● **Kutipan Teks**:
Ist Pura yang ada di Bali ini terbengkalai selama 350 tahun. Akhirnya tahun 2001 pura ini dibangun kembali. Nama pura ini adalah Pura Boto...
![]() |
Ist |
Pura
yang ada di Bali ini terbengkalai selama 350 tahun. Akhirnya tahun 2001 pura
ini dibangun kembali. Nama pura ini adalah Pura Botoh yang berlokasi di Jalan
Tukad Melangit, Banjar Antap, Kelurahan Panjer, Denpasar, Bali.
Dimana,
pada Senin 7 Agustus 2017, dilaksanakanlah upacara Melaspas, Mendem Pedagingan,
serta dan Macaru menggunakan sarana kambing di pura setempat pada Purnama Sasih
Karo, tepatnya pada Soma Wage Dukut.
Upacara
ini serangkaian tuntasnya pembangunan fisik Pura Botoh yang selama 16 tahun
dikerjakan dari tahun 2001. Upacara Melaspas, Mendem Pedagingan, serta
Caru Rsi Gana ini dipuput oleh Ida Pedanda Putra Telaga Sanur dan Ida Pedanda
Giri Jelantik dari Griya Gunung Sari Ubud.
Selain
itu, pada 5 Septermber 2017 juga digelar Padudusan Agung yang bertepatan dengan
Purnama Ketiga.
Dilansir
dari Nusa Bali, panglingsir sekaligus penanggung jawab Pura Botoh, I Gusti
Ketut Adi Kertiyasa mengatakan, jika Pura Botoh sendiri tidak aktif selama 350
tahun. Kemudian atas kehendak-Nya, Pangelingsir Gusti Kertiyasa mulai
mengaktifkan kembali keberadaan Pura Botoh dengan pembangunan fisik yang
dimulainya tahun 2001.

● **Petunjuk Anda**:
Ambil persis bagian dari teks tentang Pura Botoh di atas, mulai dari "Ist Pura yang" dan terus sampai "Panjer, Denpasar, Bali.".

● **Data Sumber**:
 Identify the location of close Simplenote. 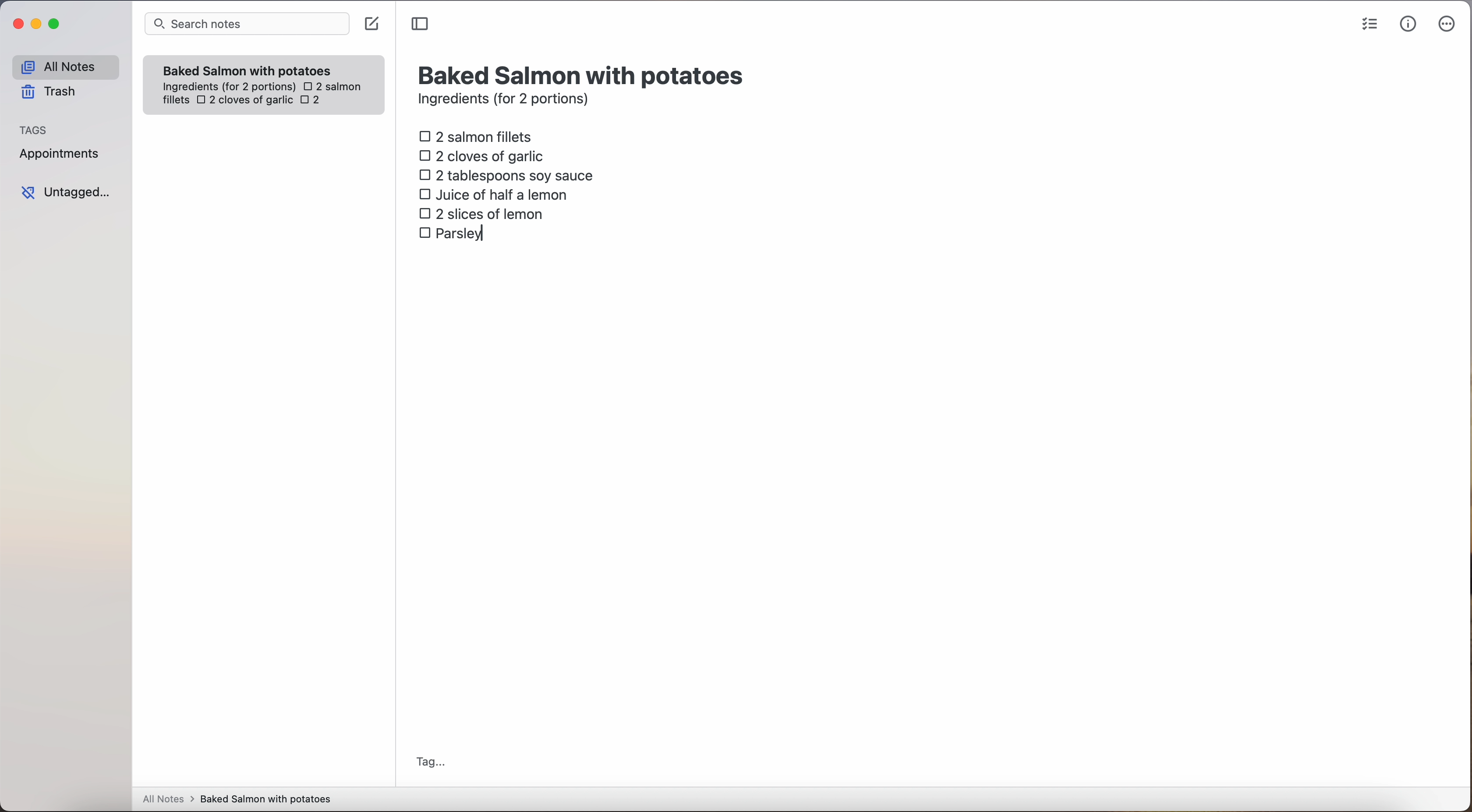
(16, 24).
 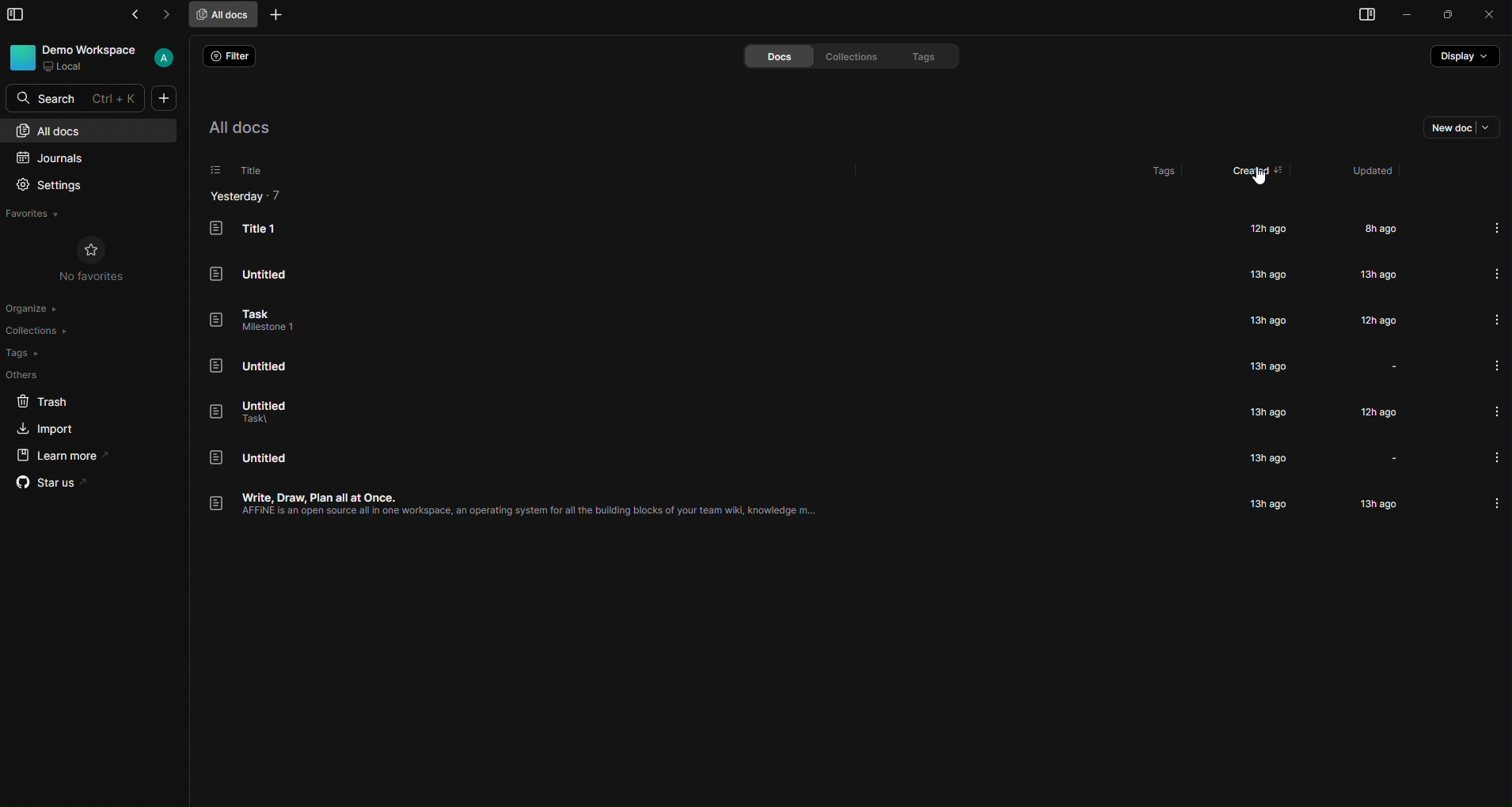 I want to click on right pane, so click(x=1359, y=16).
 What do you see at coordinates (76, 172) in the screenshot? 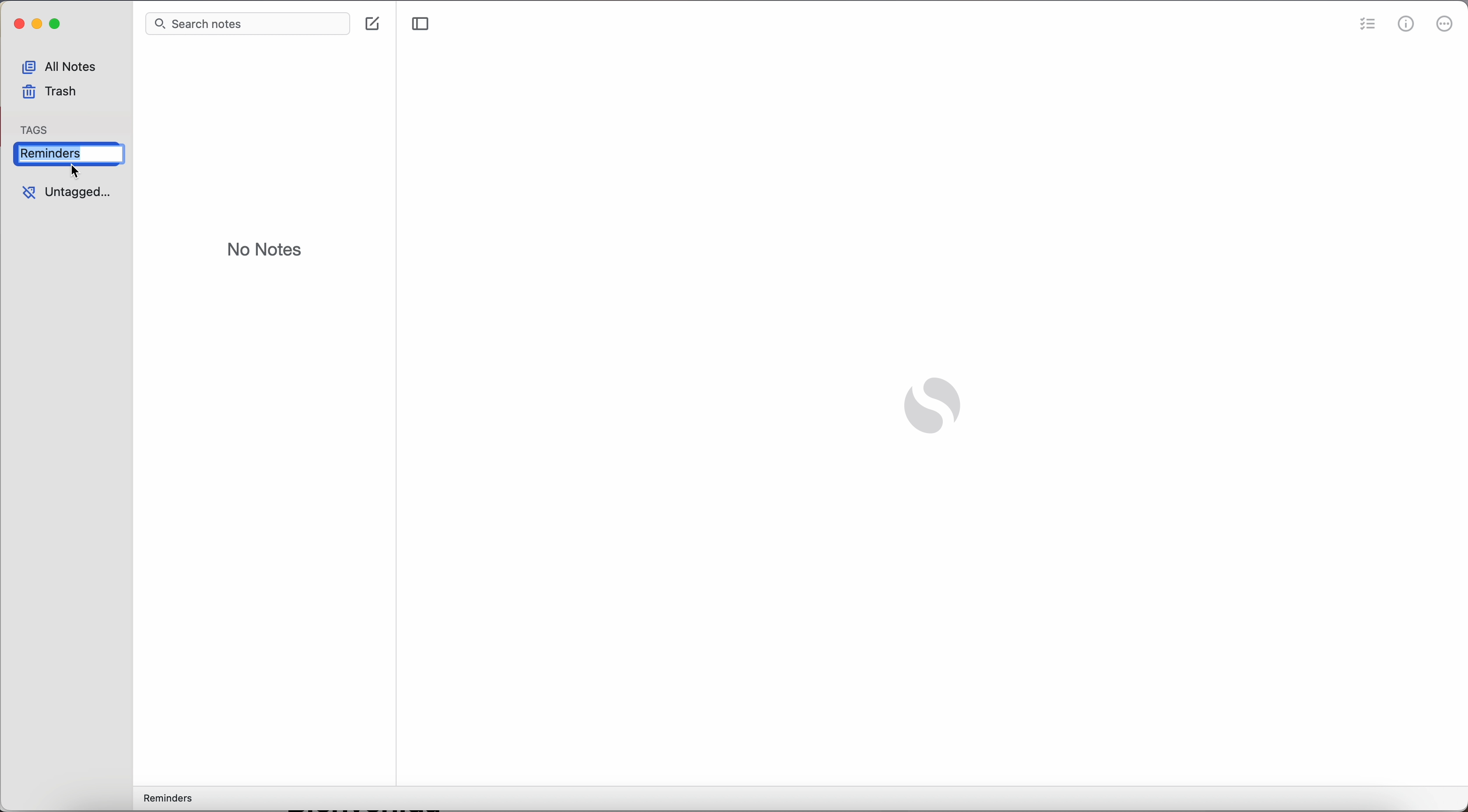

● **Hasil Latihan**:
Ist Pura yang ada di Bali ini terbengkalai selama 350 tahun. Akhirnya tahun 2001 pura ini dibangun kembali. Nama pura ini adalah Pura Boto...
![]() |
Ist |
Pura
yang ada di Bali ini terbengkalai selama 350 tahun. Akhirnya tahun 2001 pura
ini dibangun kembali. Nama pura ini adalah Pura Botoh yang berlokasi di Jalan
Tukad Melangit, Banjar Antap, Kelurahan Panjer, Denpasar, Bali.